L’inarrestabile assedio della modernità alle identità locali non sembra essere riuscito ad espugnare Modena, forse grazie alla sua nebbia, animata di biciclette sfreccianti e figure intabarrate che si godono l’impalpabile inconsistenza di questo angolo di pianura padana sospeso tra il passato e la bruma!
Sotto i portici gustiamo l’agognato caffè nel bar intitolato all’indimenticabile tenore modenese e ci immergiamo nella nebbia delle strade, scoprendo un vicolo squallido solo nel nome e un simpatico negozietto dove mi ritrovo a comprare una minuscola bottiglia con l’ombra di una goccia di aceto balsamico… che però mi costa più di una magnum di champagne!
Guidato dal mio discutibile “senso per gli affari” riesco anche ad accollarmi una bottiglia di Nocino delle Streghe, prodotto (ahimè solo a detta del negoziante!) secondo la tradizione antica.

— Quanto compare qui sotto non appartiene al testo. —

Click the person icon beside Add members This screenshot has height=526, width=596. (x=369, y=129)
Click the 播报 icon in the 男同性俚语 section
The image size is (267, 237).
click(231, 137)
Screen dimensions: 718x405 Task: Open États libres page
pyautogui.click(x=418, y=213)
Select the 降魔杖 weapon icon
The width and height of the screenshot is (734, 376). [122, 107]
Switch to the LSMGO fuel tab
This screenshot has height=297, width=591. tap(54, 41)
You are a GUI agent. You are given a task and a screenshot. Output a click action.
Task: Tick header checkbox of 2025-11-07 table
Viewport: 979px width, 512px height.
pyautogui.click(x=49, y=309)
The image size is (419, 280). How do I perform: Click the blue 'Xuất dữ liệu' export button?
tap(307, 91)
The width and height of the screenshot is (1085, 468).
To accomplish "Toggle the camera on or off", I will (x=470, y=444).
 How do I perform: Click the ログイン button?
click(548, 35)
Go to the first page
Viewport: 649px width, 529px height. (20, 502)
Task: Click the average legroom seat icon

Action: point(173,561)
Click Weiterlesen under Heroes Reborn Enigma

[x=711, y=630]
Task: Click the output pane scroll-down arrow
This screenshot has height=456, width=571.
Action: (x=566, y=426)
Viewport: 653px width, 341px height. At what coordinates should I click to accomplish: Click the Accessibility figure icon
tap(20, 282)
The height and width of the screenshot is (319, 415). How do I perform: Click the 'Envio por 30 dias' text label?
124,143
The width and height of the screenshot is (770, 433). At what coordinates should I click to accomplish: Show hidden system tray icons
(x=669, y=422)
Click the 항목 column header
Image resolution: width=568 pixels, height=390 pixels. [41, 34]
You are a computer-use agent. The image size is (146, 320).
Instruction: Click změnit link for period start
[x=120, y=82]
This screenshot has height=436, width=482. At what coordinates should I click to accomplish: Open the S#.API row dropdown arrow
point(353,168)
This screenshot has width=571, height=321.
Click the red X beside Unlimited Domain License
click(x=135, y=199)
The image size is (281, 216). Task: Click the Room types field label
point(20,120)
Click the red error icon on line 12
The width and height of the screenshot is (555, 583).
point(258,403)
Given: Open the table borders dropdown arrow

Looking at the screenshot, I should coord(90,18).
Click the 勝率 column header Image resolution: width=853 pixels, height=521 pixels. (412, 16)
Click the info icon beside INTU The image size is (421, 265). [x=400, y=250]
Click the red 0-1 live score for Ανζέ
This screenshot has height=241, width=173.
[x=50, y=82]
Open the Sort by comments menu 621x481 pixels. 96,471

E anche se non è stato fatto da una strega che ha raccolto scalza le noci la notte di San Giovanni, devo dire che era davvero squisito e mi piace pensare che sia riuscito ad accaparrarmi un’autentica versione del nettare stregonesco prodotto con le noci del solstizio alla vigilia di Ognissanti: la notte di Halloween.
Torno nella mia auto e pensando di essere su uno dei bolidi di Enzo Ferrari, mi allontano da questa splendida città che sta già scomparendo tra la notte e il fumo.